Anyone who uses a finite element analysis tool will tell you that there is nothing more exciting than starting a brand new model. It’s the thrill of the unknown. The solution is out there and all you need to figure out how to find it. Answering questions like how much detail is required? What loads do I need? and How am I going to get this darn thing to converge?, are what being an engineer is all about.
So you dive into the process, spending the next few hours, (or days, or months) living on coffee, forgoing sleep, nutrition, social interaction, and sometimes personal hygiene, until the answer is at your fingertips. This is typically followed by a let-down period as you sit stoically waiting for the next engineering challenge to pass your way. But, there is a fate worse than this idle down- time to the engineer. Rather than a new problem, the engineer is asked to perform a “sensitivity study”.
The hard cold reality of today’s design environment is that products need to be stronger, lighter, cheaper, and brought to market ahead of the competition. The luxury of big safety factors and margins on our designs are a thing of the past. We have to cut it much closer now with the certainty that the design is robust regardless of tolerances in the manufacturing process, the material lot, and the design loads. We need to perform sensitivity studies on our designs.
Just the phrase “sensitivity study” is in contrast to our engineering selves. (Not many of us are known for our sensitive sides.) In the product design arena, sensitivity studies require that we dig more deeply into a problem that we have already solved. They often require reworking a model where the thrill of discovery is long gone. Modeling becomes drudgery, repetitive, a “process”. It’s a living death for the engineer. And think about how our managers feel. Engineers can be ferocious creatures of habit. Getting us to adopt a new method not of our own choosing can be a daunting task.

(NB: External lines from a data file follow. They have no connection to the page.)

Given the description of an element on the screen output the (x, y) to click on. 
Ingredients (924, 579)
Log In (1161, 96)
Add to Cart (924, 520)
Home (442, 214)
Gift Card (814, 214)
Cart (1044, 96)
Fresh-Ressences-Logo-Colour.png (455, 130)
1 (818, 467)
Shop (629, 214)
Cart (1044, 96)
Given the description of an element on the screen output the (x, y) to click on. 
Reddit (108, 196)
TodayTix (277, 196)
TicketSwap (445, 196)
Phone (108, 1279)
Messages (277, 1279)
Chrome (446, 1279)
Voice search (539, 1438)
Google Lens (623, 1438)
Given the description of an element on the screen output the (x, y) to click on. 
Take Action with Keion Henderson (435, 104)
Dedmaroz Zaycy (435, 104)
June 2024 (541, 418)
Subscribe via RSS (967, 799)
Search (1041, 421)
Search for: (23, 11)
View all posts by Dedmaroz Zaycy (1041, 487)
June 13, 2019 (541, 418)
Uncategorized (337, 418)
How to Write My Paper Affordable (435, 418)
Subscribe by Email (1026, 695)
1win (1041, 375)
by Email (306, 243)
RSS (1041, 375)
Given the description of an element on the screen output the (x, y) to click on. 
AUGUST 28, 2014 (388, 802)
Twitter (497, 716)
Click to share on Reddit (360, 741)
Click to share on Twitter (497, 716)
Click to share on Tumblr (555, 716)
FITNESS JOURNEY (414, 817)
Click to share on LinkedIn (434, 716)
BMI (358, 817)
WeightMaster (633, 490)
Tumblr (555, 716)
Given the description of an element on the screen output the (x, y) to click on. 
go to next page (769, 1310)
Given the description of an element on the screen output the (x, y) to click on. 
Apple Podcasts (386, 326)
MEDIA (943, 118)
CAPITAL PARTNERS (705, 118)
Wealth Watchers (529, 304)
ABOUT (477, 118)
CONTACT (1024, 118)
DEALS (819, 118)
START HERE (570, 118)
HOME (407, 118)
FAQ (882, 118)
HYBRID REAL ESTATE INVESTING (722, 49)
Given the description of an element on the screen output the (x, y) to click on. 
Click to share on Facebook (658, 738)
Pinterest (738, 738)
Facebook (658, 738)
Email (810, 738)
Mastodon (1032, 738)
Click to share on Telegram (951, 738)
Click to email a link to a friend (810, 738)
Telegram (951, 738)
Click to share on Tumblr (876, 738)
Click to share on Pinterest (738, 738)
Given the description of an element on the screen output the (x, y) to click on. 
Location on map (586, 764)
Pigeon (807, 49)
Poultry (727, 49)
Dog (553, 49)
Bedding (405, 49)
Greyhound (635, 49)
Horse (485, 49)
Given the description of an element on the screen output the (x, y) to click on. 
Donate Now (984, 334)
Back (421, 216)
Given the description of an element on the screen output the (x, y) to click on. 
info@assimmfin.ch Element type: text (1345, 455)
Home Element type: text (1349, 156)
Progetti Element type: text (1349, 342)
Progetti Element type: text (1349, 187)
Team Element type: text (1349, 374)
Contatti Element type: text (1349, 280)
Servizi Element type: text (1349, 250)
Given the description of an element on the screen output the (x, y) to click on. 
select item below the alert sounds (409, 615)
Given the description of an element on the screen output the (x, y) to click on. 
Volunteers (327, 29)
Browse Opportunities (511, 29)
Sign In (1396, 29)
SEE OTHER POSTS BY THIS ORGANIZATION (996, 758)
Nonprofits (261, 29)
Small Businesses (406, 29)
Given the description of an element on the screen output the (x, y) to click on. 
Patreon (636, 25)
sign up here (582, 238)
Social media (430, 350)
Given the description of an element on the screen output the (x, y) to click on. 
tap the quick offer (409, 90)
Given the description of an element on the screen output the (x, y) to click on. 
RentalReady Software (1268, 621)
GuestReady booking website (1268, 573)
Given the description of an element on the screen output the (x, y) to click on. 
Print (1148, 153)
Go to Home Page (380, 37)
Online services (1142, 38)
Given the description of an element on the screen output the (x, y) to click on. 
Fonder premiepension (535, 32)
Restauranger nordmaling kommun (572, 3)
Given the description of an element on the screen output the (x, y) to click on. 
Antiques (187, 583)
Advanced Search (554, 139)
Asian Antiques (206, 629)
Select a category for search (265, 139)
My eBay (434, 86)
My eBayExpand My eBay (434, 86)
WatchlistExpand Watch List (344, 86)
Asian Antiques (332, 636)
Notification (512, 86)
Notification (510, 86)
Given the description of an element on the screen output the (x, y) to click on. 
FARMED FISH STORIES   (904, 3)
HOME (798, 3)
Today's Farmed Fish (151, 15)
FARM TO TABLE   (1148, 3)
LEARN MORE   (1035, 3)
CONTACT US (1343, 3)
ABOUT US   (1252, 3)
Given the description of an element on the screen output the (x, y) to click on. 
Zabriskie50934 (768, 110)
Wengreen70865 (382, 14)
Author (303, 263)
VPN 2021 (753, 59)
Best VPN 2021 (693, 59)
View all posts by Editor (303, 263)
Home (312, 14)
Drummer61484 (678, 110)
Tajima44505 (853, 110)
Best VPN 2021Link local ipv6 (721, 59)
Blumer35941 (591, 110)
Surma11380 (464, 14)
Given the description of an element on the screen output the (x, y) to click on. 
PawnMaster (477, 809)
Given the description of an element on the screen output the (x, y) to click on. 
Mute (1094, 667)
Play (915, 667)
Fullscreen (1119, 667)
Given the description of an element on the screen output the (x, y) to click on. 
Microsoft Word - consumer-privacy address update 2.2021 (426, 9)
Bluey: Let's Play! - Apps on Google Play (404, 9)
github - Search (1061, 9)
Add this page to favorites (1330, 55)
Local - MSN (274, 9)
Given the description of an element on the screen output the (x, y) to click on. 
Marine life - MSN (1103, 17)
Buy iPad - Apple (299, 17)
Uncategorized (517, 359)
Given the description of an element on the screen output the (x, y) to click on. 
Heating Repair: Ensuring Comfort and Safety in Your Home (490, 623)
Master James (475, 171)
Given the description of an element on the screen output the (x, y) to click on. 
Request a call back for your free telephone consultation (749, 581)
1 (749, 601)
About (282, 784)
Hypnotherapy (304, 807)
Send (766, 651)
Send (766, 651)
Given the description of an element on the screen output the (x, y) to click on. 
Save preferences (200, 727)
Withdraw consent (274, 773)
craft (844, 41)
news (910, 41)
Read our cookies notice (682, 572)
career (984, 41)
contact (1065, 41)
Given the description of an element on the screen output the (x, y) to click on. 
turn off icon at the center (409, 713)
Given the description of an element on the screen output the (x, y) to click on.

However, it doesn’t have to be that way. We are all using CAD models in the design process which are inherently parametric and can be stretched and twisted and altered like electronic silly putty at the click of a button. By linking the response of the finite element model to alterations in the geometry we can introduce into the sensitivity study a term that no engineer can resist: automation!
So now this sensitivity study thing is starting to look pretty good, because it presents a challenge in place of a repetitive task. How can we take advantage of the parametric nature of the geometry to evaluate the effect on the end result? And why stop there? Let’s look at what happens when we vary the material coefficients and loads. Let’s automate the mesh convergence part of the analysis and link the mesh settings to the geometry for consistency.
Setting up the model still has all the thrill of discovery with the added benefit of determining which variables play a dominant role in the response. Design tables can be entered manually or generated automatically using your favorite algorithm. The responses can be plotted and charted in a variety of ways. A whole new challenge of determining the “best” design within the parameter space is born. Managers can use this challenge as a way to convince their design engineers to embrace the sensitivity study. As one managerial clairvoyant once said, “We can howl at the edge of the forest all day long, but we’re not going to get any Bigfoots to come out unless we fry up some bacon”. So come on fellow missing links, let’s fire up those CAD and analysis tools and bring home the bacon!